Vision Transformer (ViT) in PyTorch

This notebook walks you through building a Vision Transformer (ViT) using PyTorch. We assume you’re familiar with Transformer architectures in NLP (decoder-based transformers). Here the transformer implements the encoder arhitecture and the ViT treats an image as a sequence of patches, similar to tokens in NLP.

Note

We have used some pictures out of the excellent book Foundations of Computer Vision as taught in this course. Note that the pictures refer to a query that is text and the key/value that is an image - its a different task than what the code addresses which is image classification and the query is an image and the key/value is a sequence of patches.

Patch Embedding

The first step in ViT is to split the image into fixed-size patches and project them into a latent embedding space using a convolution layer.

import torch
from torch import nn

class PatchEmbedding(nn.Module):
    def __init__(self, in_channels=3, patch_size=16, emb_size=768):
        super().__init__()
        self.patch_size = patch_size
        self.proj = nn.Conv2d(in_channels, emb_size, kernel_size=patch_size, stride=patch_size)

    def forward(self, x):
        x = self.proj(x)  # (B, emb_size, H/patch_size, W/patch_size)
        x = x.flatten(2)  # (B, emb_size, N_patches)
        x = x.transpose(1, 2)  # (B, N_patches, emb_size)
        return x

Positional Encoding

Adds positional information to the patch embeddings using learnable positional embeddings.

class PositionalEncoding(nn.Module):
    def __init__(self, seq_len, emb_size):
        super().__init__()
        self.pos_embedding = nn.Parameter(torch.randn(1, seq_len, emb_size))

    def forward(self, x):
        return x + self.pos_embedding

Transformer Encoder Block

Each block contains multi-head self-attention, a feed-forward network, and residual connections.

class TransformerEncoderBlock(nn.Module):
    def __init__(self, emb_size, num_heads, ff_hidden_mult=4, dropout=0.1):
        super().__init__()
        self.norm1 = nn.LayerNorm(emb_size)
        self.attn = nn.MultiheadAttention(emb_size, num_heads, dropout=dropout)
        self.norm2 = nn.LayerNorm(emb_size)
        self.ff = nn.Sequential(
            nn.Linear(emb_size, ff_hidden_mult * emb_size),
            nn.GELU(),
            nn.Linear(ff_hidden_mult * emb_size, emb_size),
            nn.Dropout(dropout)
        )

    def forward(self, x):
        x = x + self.attn(self.norm1(x), self.norm1(x), self.norm1(x))[0]
        x = x + self.ff(self.norm2(x))
        return x

Classification Head

Uses the CLS token to produce class predictions after the encoder blocks.

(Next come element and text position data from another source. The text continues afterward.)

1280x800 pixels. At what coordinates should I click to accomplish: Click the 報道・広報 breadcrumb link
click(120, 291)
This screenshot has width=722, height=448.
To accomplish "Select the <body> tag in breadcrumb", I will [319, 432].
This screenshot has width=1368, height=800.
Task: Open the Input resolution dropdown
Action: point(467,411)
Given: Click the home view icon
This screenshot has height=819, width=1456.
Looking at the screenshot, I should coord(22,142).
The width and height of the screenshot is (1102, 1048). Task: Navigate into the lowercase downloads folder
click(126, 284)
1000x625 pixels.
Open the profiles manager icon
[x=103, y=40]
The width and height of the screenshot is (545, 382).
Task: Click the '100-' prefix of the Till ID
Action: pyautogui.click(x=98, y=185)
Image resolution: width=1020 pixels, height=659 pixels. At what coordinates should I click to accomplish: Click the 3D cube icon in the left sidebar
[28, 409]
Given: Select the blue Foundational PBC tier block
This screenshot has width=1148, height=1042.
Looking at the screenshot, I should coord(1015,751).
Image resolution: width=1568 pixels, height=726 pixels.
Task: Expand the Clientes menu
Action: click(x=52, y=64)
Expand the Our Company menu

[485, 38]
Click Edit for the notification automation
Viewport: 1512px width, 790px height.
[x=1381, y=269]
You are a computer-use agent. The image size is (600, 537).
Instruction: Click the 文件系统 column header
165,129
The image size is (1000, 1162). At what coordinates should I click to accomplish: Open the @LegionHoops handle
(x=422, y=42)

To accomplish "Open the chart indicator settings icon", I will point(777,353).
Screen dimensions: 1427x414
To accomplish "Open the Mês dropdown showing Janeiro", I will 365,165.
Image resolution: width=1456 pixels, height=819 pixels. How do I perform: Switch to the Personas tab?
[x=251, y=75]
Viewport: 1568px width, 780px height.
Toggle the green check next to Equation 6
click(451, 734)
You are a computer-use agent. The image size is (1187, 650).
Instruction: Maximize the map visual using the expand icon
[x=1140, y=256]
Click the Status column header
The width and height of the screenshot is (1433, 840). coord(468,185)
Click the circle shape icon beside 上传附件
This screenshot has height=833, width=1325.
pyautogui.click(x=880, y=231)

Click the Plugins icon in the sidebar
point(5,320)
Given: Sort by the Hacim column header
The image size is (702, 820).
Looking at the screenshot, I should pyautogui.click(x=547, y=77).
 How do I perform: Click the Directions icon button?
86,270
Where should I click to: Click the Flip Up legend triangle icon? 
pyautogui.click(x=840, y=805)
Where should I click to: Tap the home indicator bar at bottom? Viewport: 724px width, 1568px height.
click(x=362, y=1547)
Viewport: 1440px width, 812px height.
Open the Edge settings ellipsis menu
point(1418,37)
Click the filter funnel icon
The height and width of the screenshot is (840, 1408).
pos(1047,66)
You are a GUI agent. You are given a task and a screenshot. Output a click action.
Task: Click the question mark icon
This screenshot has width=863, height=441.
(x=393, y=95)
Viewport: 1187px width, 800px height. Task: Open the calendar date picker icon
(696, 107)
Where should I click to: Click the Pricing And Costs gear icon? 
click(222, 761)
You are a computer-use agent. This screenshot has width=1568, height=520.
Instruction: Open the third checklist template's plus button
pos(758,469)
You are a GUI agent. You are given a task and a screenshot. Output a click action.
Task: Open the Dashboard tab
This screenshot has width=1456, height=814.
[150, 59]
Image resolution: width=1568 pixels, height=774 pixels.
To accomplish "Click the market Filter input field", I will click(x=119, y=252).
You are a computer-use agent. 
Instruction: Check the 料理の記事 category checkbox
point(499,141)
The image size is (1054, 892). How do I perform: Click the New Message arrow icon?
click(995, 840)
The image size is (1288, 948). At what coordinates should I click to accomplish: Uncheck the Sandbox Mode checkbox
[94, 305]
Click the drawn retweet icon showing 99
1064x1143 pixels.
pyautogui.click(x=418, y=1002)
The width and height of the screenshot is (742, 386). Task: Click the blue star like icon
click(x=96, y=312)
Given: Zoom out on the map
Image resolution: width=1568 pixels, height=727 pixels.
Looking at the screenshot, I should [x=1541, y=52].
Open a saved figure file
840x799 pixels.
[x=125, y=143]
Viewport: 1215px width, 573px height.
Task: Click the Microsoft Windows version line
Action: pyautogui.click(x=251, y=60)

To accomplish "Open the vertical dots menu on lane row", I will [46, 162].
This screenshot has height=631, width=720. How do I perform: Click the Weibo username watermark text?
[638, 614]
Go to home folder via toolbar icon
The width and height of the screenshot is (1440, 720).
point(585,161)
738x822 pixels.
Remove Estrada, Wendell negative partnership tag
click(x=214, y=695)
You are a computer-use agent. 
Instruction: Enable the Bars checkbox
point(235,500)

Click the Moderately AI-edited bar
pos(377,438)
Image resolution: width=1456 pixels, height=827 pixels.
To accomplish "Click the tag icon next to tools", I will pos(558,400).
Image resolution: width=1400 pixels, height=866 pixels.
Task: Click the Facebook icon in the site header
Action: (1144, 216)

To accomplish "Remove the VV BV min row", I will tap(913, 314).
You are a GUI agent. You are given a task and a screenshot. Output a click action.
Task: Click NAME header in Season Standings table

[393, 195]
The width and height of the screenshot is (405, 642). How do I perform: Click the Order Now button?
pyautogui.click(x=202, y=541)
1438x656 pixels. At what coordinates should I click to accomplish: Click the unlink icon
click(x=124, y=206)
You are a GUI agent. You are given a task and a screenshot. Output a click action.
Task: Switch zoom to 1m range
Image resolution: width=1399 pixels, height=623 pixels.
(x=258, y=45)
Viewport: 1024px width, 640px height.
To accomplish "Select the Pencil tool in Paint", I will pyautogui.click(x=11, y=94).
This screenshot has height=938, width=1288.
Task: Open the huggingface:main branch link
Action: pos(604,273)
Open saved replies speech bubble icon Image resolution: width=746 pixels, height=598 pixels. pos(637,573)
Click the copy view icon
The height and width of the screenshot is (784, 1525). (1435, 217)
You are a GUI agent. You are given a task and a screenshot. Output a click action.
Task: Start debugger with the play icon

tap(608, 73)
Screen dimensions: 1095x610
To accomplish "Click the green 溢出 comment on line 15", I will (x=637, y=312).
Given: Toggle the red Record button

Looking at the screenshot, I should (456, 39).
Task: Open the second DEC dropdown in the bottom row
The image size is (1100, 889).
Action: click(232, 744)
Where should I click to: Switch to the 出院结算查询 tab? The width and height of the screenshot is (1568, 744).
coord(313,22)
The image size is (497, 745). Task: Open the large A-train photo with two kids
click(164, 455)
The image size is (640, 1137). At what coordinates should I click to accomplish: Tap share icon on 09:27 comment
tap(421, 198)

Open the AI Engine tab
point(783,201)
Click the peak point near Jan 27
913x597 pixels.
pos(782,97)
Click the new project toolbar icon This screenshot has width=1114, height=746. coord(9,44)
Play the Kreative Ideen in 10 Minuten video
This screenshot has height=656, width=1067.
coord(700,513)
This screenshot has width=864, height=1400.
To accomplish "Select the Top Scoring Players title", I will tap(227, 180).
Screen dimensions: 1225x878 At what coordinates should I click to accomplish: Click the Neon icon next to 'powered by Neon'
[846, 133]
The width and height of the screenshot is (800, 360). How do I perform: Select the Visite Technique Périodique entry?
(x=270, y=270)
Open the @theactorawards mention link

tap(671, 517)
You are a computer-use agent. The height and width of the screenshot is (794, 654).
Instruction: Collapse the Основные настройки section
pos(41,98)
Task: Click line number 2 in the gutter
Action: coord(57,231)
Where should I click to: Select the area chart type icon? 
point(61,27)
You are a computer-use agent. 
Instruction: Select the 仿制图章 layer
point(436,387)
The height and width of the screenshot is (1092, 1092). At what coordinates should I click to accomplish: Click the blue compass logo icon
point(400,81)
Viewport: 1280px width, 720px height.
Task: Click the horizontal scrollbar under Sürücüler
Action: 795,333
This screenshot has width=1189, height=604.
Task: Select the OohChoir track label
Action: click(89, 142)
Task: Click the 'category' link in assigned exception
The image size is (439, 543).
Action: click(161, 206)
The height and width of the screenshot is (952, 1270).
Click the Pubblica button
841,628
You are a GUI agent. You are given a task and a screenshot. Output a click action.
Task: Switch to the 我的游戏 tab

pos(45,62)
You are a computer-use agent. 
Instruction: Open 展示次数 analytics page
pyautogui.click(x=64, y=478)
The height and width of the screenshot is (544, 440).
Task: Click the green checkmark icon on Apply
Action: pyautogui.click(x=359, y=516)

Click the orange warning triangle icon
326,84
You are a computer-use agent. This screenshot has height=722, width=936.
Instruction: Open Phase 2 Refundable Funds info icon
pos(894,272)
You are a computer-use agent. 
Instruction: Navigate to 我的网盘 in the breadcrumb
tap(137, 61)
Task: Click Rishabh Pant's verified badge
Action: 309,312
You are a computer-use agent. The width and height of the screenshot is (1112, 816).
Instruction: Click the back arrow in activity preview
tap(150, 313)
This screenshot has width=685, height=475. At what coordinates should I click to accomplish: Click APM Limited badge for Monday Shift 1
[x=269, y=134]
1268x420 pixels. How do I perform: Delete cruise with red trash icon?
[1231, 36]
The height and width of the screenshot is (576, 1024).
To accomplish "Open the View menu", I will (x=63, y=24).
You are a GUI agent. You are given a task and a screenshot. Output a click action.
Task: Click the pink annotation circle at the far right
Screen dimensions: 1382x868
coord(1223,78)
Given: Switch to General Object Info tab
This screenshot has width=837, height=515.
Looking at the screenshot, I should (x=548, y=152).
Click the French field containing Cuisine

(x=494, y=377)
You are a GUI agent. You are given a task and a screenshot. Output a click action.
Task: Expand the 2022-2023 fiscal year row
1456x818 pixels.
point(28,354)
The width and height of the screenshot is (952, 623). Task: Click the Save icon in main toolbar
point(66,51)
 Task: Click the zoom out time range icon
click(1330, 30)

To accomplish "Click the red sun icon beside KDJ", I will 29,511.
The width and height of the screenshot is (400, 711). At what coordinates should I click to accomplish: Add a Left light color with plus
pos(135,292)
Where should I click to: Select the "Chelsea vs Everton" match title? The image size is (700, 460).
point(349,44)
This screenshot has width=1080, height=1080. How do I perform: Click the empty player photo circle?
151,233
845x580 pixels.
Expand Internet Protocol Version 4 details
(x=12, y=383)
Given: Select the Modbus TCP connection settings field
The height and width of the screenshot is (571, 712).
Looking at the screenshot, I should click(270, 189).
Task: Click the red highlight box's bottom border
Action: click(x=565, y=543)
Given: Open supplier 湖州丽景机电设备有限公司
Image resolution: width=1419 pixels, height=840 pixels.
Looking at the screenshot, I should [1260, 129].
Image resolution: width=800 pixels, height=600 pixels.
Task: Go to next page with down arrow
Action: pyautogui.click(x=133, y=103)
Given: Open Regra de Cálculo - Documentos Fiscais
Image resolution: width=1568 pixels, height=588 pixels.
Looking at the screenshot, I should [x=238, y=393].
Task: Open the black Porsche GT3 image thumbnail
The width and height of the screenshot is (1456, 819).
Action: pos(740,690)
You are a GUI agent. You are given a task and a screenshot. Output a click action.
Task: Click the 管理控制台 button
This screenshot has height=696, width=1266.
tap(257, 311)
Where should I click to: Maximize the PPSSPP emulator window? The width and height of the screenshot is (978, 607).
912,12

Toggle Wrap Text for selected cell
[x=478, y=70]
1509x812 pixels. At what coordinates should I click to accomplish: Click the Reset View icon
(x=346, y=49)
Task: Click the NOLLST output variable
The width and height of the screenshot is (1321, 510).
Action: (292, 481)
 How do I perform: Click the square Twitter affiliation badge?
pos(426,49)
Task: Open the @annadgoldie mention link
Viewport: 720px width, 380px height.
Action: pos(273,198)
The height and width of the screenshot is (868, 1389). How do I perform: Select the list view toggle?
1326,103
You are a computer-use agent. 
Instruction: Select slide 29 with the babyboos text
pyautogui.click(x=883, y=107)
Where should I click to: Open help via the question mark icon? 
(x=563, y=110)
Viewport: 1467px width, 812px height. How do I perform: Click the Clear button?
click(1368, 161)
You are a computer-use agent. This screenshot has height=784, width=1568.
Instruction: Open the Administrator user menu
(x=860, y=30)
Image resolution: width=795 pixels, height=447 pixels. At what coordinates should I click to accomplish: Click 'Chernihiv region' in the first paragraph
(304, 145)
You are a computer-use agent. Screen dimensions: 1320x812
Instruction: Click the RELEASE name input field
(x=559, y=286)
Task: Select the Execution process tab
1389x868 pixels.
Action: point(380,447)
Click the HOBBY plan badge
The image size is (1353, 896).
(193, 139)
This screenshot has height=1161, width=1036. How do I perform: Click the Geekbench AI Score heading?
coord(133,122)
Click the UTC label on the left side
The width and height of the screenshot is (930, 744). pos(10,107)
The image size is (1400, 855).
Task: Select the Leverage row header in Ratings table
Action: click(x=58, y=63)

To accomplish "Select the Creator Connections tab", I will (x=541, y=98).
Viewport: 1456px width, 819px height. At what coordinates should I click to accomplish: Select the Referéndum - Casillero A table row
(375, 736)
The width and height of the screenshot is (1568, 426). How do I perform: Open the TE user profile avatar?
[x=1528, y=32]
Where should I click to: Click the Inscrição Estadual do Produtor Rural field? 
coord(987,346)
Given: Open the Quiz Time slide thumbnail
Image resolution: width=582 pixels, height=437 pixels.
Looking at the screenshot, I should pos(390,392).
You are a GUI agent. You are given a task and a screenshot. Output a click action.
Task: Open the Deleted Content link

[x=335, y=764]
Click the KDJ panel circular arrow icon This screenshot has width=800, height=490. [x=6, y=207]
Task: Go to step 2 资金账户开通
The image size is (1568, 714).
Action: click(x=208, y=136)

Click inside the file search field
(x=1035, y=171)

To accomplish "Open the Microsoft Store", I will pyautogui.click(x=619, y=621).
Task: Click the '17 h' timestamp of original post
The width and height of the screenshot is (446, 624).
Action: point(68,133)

class ClassificationHead(nn.Module):
    def __init__(self, emb_size, num_classes):
        super().__init__()
        self.norm = nn.LayerNorm(emb_size)
        self.fc = nn.Linear(emb_size, num_classes)

    def forward(self, x):
        x = self.norm(x)
        return self.fc(x[:, 0])

Vision Transformer Model

Combines all parts together into a full ViT model. Note that this model is replaced further below with a model configured for the CIFAR-10 dataset.

class VisionTransformer(nn.Module):
    def __init__(self, in_channels=3, patch_size=16, emb_size=768, num_heads=12, num_layers=12, num_classes=1000, img_size=224):
        super().__init__()
        self.patch_embed = PatchEmbedding(in_channels, patch_size, emb_size)
        num_patches = (img_size // patch_size) ** 2
        self.pos_embed = PositionalEncoding(num_patches + 1, emb_size)
        self.cls_token = nn.Parameter(torch.randn(1, 1, emb_size))
        self.encoder = nn.Sequential(*[TransformerEncoderBlock(emb_size, num_heads) for _ in range(num_layers)])
        self.head = ClassificationHead(emb_size, num_classes)

    def forward(self, x):
        x = self.patch_embed(x)
        cls_tokens = self.cls_token.expand(x.size(0), -1, -1)
        x = torch.cat((cls_tokens, x), dim=1)
        x = self.pos_embed(x)
        x = self.encoder(x)
        return self.head(x)

Dataset and Training Prep

Example: Loading CIFAR-10 to train the Vision Transformer. Note something about the transformation needed.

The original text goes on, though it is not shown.